I am reading a book on neural networks, and am now doing a chapter on backpropagation. (See chapter here). In this chapter, the writer is presenting four equations, that together form the backbone of the Backpropagation algorithm. In the second equation: \begin{eqnarray} \delta^l = ((w^{l+1})^T \delta^{l+1}) \odot \sigma'(z^l) \end{eqnarray}
He states the following:
This equation appears complicated, but each element has a nice interpretation. Suppose we know the error: \begin{eqnarray} \delta^{l+1} \end{eqnarray} At the l+1th layer. When we apply the transpose weight matrix, \begin{eqnarray} (w^{l+1})^T \end{eqnarray} We can think intuitively of this as moving the error backward through the network, giving us some sort of measure of the error at the output of the l'th layer. We then take the Hadamard product: \begin{eqnarray} \odot \sigma'(z^l) \end{eqnarray} This moves the error backward through the activation function in layer l, giving us the error δl in the weighted input to layer l.

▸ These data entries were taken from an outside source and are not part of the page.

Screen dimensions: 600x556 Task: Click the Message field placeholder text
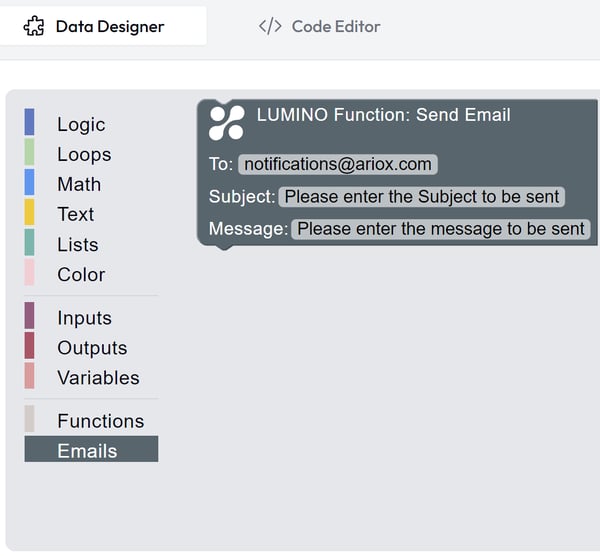[441, 229]
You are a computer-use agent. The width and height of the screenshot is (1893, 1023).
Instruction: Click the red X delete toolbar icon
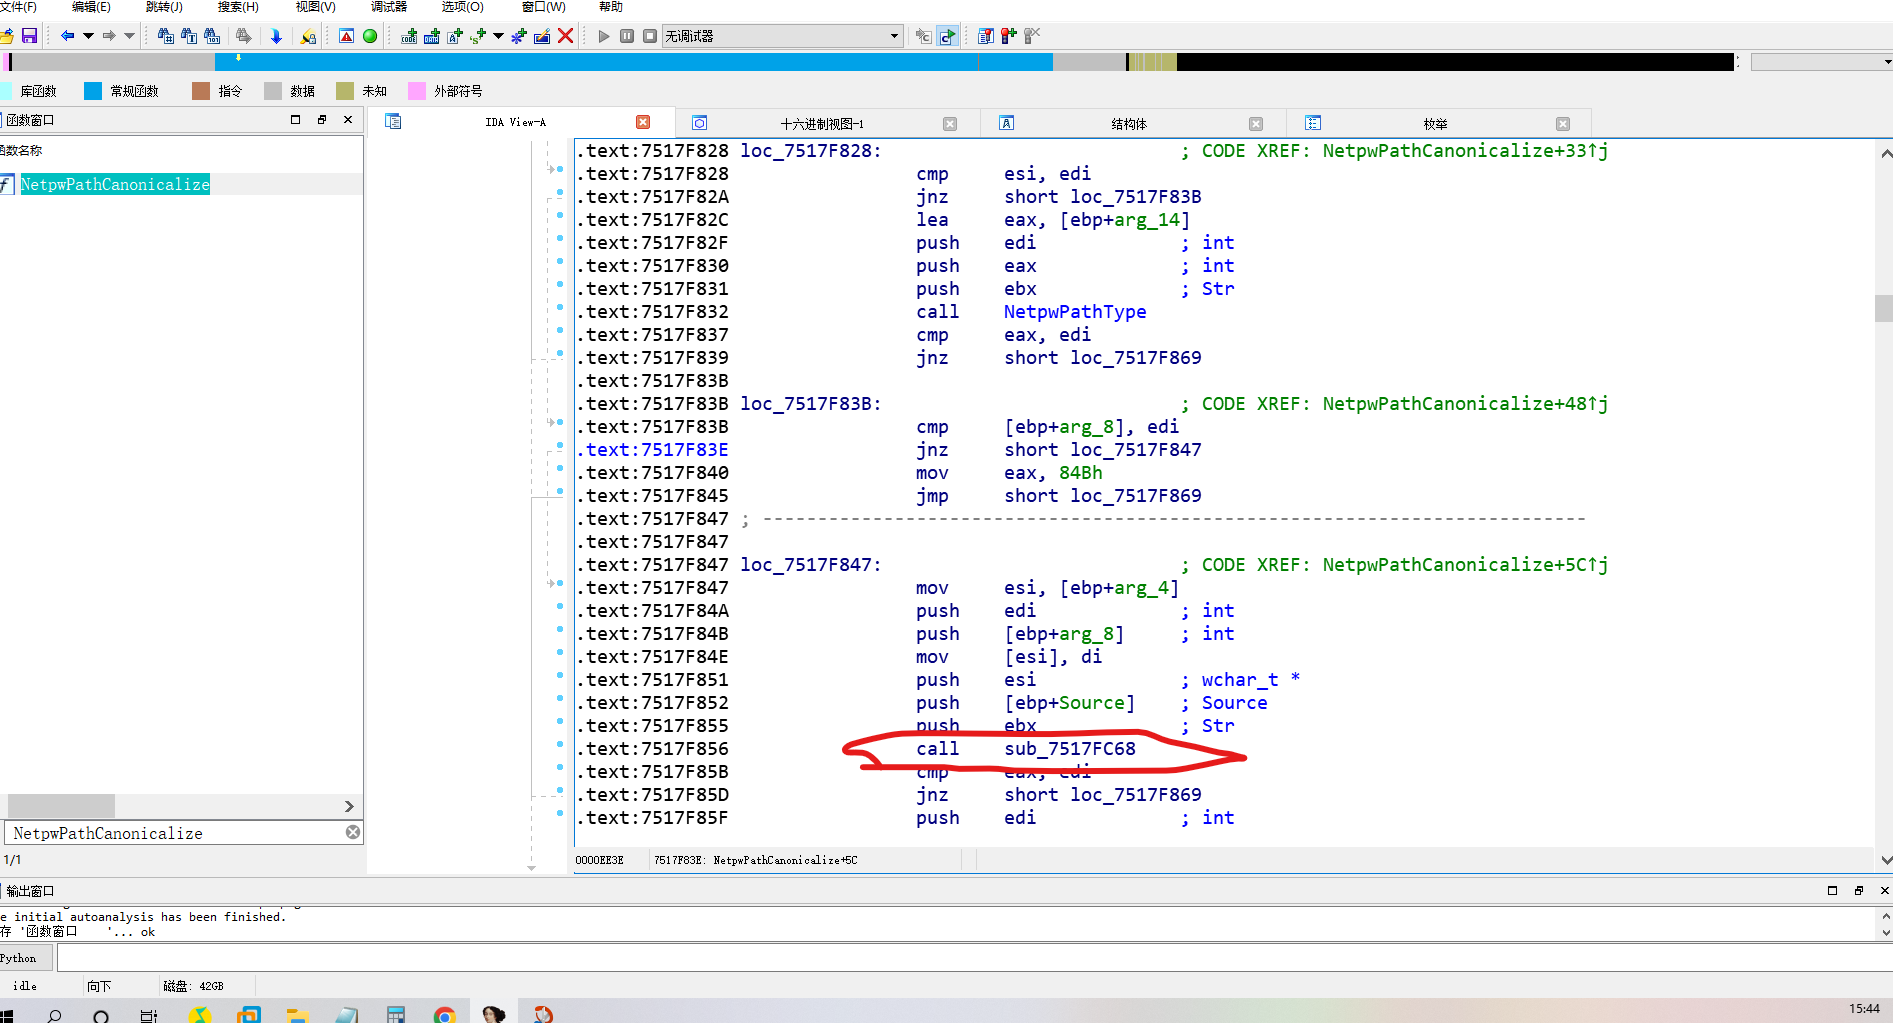pyautogui.click(x=565, y=36)
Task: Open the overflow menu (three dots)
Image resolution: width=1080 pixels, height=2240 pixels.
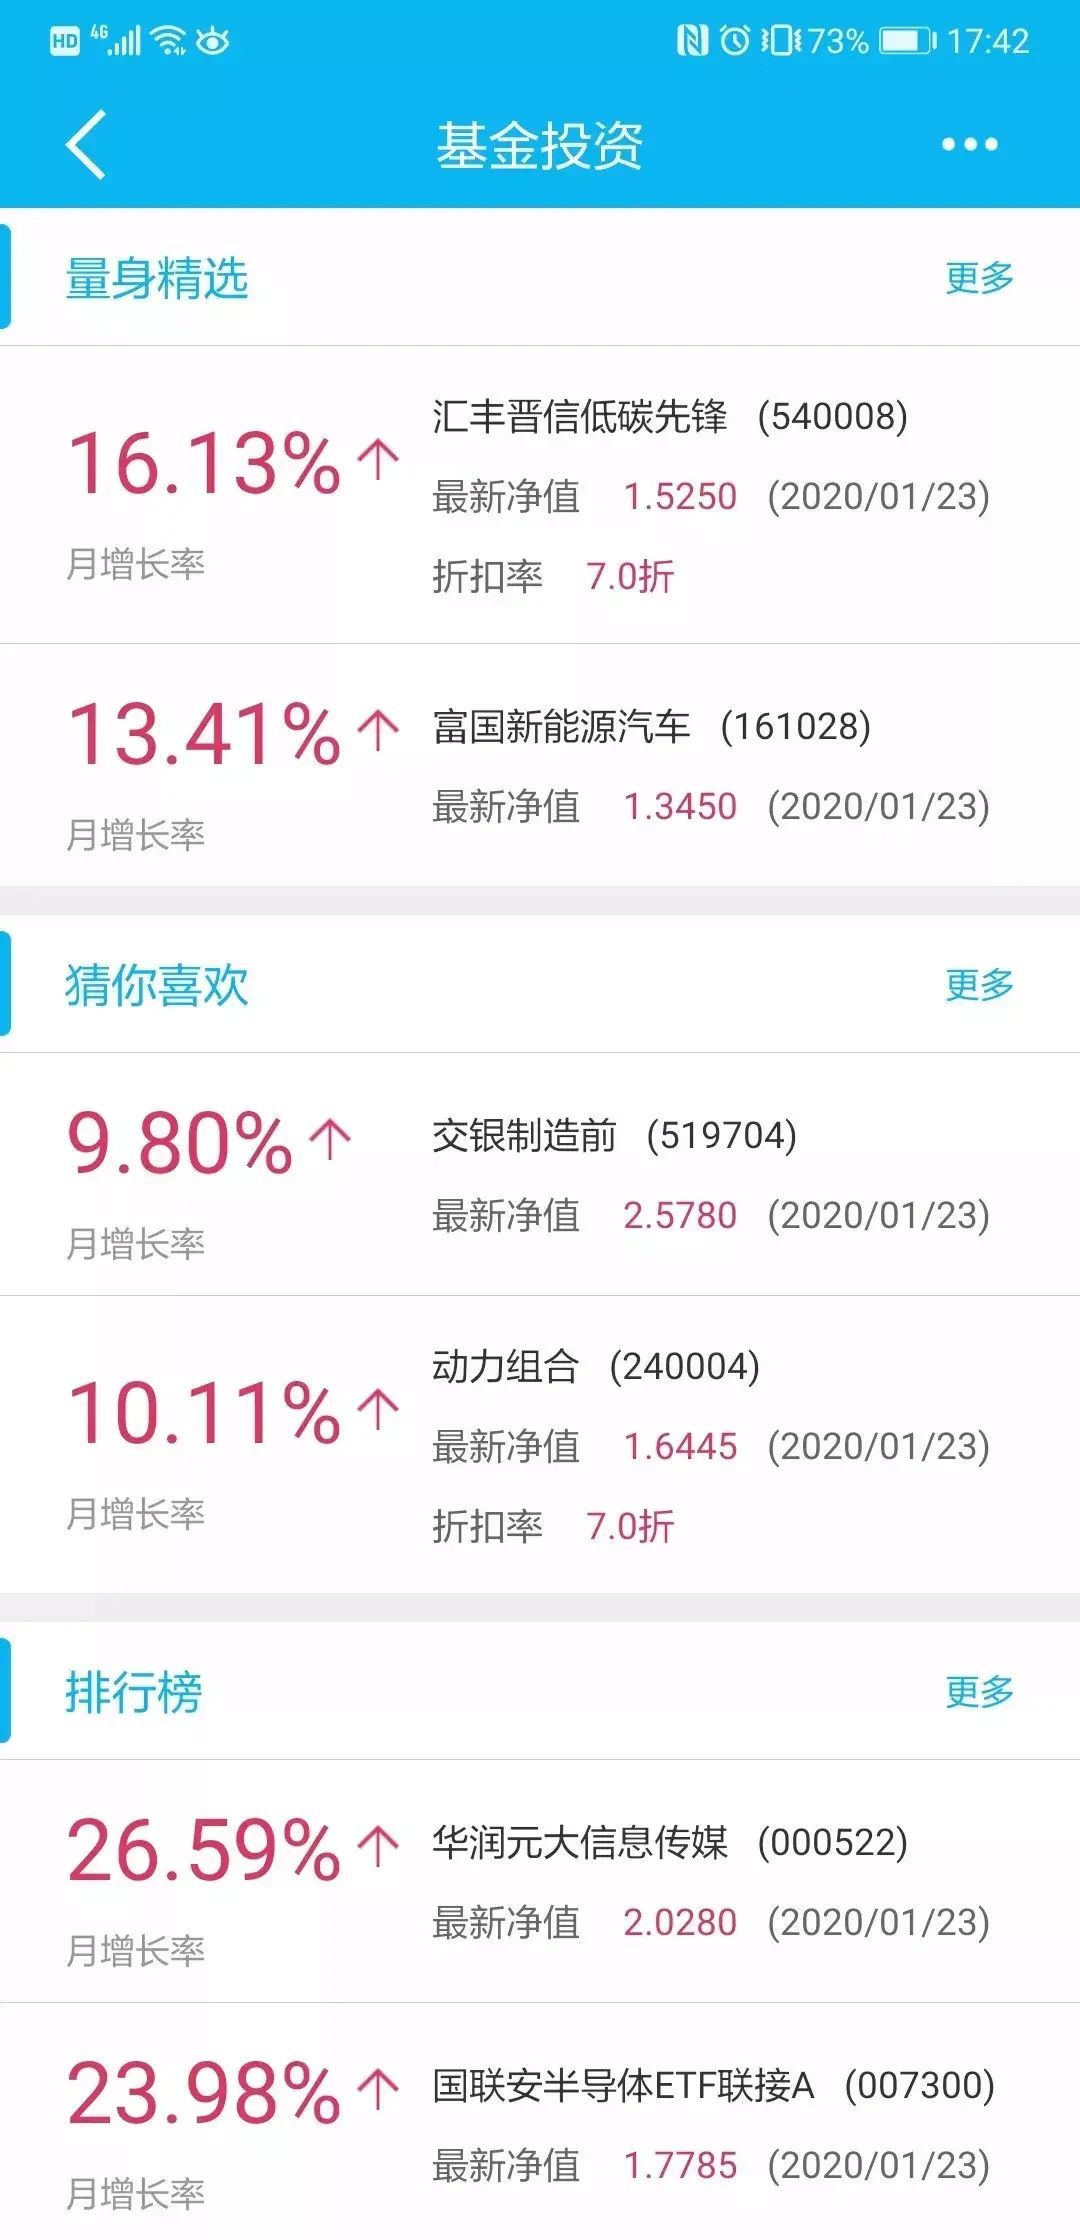Action: (966, 143)
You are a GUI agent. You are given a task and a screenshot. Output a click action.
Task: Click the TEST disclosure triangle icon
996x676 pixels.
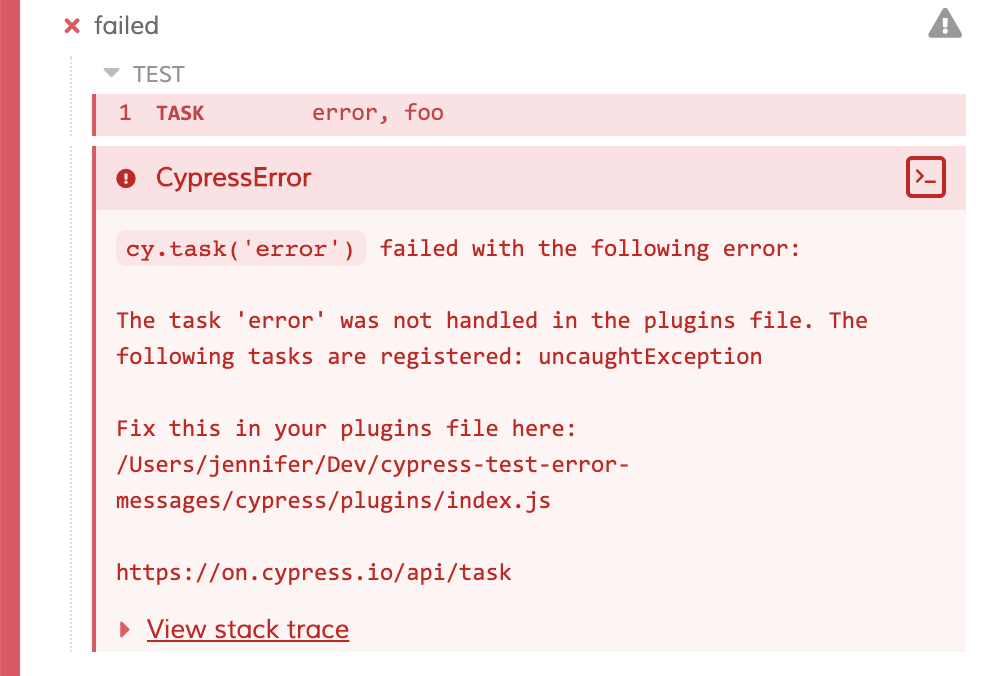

I don't understand how taking the transpose of a weight-matrix moves the error backwards; Since we multiply by the weight matrix to get to the next layer, some sort of division by the weight matrix would be more logical for me to get from the l+1 layer to the l'th layer. I also do not really get why taking a hadamard product takes us further back, to the weighted input. Can somebody explain me what is going on here?